-- Reading text follows --

The energy in reflected light is not available to warm the surface, but bounces out into space.
After that it gets interesting. For example, the reflectivity of snow is very different in the visible (it is very high) and in the infrared (it is very low). Reflectivity depends on the age of the snow, etc. This all has interesting consequences and some scientists have spent their professional lives working on these issues.
Meanwhile another life lost.
@ Richard
But the NYT article breaks with tradition, & hedges its bet by attempting to now link the colder-than-average with 'climate'.
Sorry readers. My impatience resulted in multiple repetition.
@ HC
1. Was your response aimed at SR's earlier posting (A Victorian Disaster)?
2. Considering the Kengo Kuma design appears very reflective, it may in fact help mitigate Global Warming.
I see. It's colder because it's getting warmer. Genius.
@ ER
"It's pretty simple really. .......
The energy in reflected light is not available to warm the surface, but bounces out into space."
So, this must be 'weather' and not 'climate' because it's an instantaneous action/reaction.
In addition, the multiple reflectivity through multi-layered, multi-faceted 'snow' is 3-dimensional, and some light/heat actually gets 'reflected' downwards. So adding to the earth's specific heat.
@ CH
That Telegraph article sadly reminds us "A total of 348 UK military personnel have died since operations in Afghanistan began in 2001".
And not one British Politician.
@ Richard 21:06
No, no, no.
It's getting warmer because (a) it's colder; and, (b) scientists tell us so.
The snow is thawing here at the moment.

-- Reading text concluded --
-- Given information follows --

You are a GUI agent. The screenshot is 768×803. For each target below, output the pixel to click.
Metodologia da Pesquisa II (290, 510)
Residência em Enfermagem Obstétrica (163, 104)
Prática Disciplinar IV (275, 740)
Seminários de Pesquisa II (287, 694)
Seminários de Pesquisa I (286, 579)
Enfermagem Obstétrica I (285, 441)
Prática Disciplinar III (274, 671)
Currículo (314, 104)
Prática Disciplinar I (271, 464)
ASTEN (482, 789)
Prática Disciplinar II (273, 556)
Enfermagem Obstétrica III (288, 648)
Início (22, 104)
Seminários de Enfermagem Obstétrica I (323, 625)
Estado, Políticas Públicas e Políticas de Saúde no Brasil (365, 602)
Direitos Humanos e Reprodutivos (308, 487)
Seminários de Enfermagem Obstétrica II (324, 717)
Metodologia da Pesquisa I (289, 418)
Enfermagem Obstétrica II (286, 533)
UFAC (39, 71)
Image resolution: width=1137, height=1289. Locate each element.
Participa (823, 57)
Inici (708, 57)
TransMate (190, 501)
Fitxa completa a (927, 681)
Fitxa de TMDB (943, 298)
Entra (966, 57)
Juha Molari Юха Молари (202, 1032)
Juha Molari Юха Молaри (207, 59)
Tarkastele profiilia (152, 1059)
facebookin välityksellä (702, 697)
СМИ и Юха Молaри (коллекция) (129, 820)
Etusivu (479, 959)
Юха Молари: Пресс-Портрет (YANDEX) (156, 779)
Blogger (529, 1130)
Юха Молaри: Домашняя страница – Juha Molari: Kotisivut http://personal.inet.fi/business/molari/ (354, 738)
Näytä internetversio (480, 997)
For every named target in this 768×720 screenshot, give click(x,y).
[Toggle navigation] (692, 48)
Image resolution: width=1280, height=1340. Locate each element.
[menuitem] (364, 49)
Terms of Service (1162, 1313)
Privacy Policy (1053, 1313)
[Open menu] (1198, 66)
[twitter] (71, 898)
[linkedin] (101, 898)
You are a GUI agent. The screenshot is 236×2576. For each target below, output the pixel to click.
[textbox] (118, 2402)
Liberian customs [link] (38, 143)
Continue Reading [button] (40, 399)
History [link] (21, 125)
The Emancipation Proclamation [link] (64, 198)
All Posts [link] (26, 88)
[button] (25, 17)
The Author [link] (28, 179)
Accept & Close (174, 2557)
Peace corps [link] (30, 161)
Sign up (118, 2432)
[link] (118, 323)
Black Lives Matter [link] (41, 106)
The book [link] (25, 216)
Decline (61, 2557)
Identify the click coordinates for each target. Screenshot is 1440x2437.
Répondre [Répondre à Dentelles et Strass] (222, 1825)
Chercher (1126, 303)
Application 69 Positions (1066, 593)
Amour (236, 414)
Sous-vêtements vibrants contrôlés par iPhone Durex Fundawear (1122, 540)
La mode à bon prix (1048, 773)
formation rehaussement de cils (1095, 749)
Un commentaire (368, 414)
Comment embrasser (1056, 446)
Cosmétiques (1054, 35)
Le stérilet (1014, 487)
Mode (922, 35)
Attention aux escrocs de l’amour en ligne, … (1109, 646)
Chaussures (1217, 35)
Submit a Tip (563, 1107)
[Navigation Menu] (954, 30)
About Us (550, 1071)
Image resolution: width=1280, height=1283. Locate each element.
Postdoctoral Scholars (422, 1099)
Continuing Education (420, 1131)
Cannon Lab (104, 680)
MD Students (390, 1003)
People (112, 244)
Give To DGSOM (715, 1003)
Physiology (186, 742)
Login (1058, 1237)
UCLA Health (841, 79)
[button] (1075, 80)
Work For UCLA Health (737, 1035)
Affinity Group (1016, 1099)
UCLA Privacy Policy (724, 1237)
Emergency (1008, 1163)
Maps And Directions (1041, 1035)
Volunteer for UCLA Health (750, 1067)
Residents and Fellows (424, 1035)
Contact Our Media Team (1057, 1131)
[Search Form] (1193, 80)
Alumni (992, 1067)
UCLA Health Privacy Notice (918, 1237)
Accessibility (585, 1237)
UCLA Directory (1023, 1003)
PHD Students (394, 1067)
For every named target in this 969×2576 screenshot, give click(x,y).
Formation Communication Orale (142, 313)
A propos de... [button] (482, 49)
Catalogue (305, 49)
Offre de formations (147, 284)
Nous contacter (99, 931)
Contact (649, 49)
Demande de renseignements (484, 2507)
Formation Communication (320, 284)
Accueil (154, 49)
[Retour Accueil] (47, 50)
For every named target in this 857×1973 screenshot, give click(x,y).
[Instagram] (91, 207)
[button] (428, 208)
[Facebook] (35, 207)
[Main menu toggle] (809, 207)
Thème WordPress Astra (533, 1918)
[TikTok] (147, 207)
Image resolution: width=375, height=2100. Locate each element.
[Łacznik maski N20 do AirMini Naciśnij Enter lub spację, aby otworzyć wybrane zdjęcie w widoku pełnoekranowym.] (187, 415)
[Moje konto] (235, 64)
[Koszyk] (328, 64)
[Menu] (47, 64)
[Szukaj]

-- Given information concluded --

### About this task
Reproduce the part of the comment thread that begins at the words "Sorry readers. My" and stops after "getting warmer. Genius.". The items have no connection to the comment thread.

### Expected answer
Sorry readers. My impatience resulted in multiple repetition.
@ HC
1. Was your response aimed at SR's earlier posting (A Victorian Disaster)?
2. Considering the Kengo Kuma design appears very reflective, it may in fact help mitigate Global Warming.
I see. It's colder because it's getting warmer. Genius.